## Problem Statement

### Description Context

There is a huge demand for used cars in the Indian Market today. As sales of new cars have slowed down in the recent past, the pre-owned car market has continued to grow over the past years and is larger than the new car market now. Cars4U is a budding tech start-up that aims to find footholes in this market.
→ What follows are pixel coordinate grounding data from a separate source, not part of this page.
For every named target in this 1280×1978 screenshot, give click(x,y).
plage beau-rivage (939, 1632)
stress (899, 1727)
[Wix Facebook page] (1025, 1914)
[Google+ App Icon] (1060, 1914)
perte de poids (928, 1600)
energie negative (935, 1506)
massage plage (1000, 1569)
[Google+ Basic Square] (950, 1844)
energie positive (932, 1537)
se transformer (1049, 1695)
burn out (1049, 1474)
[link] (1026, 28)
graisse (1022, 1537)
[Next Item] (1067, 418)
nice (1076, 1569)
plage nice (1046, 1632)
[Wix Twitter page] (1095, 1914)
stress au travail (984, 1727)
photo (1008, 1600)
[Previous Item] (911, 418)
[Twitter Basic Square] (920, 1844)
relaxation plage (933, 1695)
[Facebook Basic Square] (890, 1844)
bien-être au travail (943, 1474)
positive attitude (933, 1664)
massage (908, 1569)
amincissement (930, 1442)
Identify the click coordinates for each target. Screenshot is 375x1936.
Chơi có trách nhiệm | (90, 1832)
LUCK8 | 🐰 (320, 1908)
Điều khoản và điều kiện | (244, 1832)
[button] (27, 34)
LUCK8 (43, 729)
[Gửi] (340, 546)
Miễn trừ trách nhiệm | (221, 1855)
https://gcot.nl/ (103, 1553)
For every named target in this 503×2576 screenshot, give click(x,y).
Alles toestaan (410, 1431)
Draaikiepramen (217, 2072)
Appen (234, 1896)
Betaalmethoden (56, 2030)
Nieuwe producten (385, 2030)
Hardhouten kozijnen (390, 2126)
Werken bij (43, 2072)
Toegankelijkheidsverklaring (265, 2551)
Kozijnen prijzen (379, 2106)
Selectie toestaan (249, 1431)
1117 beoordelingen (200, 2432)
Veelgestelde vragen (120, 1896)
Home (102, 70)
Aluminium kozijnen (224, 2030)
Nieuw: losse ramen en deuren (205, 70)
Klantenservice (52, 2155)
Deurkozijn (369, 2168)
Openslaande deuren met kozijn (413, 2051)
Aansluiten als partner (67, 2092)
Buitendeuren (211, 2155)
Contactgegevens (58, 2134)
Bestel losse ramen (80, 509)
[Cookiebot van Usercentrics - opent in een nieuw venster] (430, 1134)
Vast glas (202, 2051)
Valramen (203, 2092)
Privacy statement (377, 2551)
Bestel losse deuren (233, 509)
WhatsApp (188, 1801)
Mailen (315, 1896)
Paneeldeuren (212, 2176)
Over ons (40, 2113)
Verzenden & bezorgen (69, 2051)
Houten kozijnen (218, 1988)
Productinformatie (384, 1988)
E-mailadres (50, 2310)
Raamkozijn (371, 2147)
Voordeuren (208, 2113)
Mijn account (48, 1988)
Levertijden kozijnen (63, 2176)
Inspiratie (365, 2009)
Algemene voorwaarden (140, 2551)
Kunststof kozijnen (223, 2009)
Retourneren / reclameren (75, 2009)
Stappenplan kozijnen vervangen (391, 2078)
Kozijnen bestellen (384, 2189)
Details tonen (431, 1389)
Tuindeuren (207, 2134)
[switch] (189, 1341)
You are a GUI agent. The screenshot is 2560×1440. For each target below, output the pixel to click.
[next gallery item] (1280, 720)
In 2018-19, while new car sales were recorded at 3.6 million units, around 4 million second-hand cars were bought and sold. There is a slowdown in new car sales and that could mean that the demand is shifting towards the pre-owned market. In fact, some car sellers replace their old cars with pre-owned cars instead of buying new ones. Unlike new cars, where price and supply are fairly deterministic and managed by OEMs (Original Equipment Manufacturer / except for dealership level discounts which come into play only in the last stage of the customer journey), used cars are very different beasts with huge uncertainty in both pricing and supply. Keeping this in mind, the pricing scheme of these used cars becomes important in order to grow in the market.

As a senior data scientist at Cars4U, you have to come up with a pricing model that can effectively predict the price of used cars and can help the business in devising profitable strategies using differential pricing. For example, if the business knows the market price, it will never sell anything below it.

### Objective

To explore and visualize the dataset, build a linear regression model to predict the prices of used cars, and generate a set of insights and recommendations that will help the business.

### Data Dictionary

The data contains the different attributes of used cars sold in different locations. The detailed data dictionary is given below.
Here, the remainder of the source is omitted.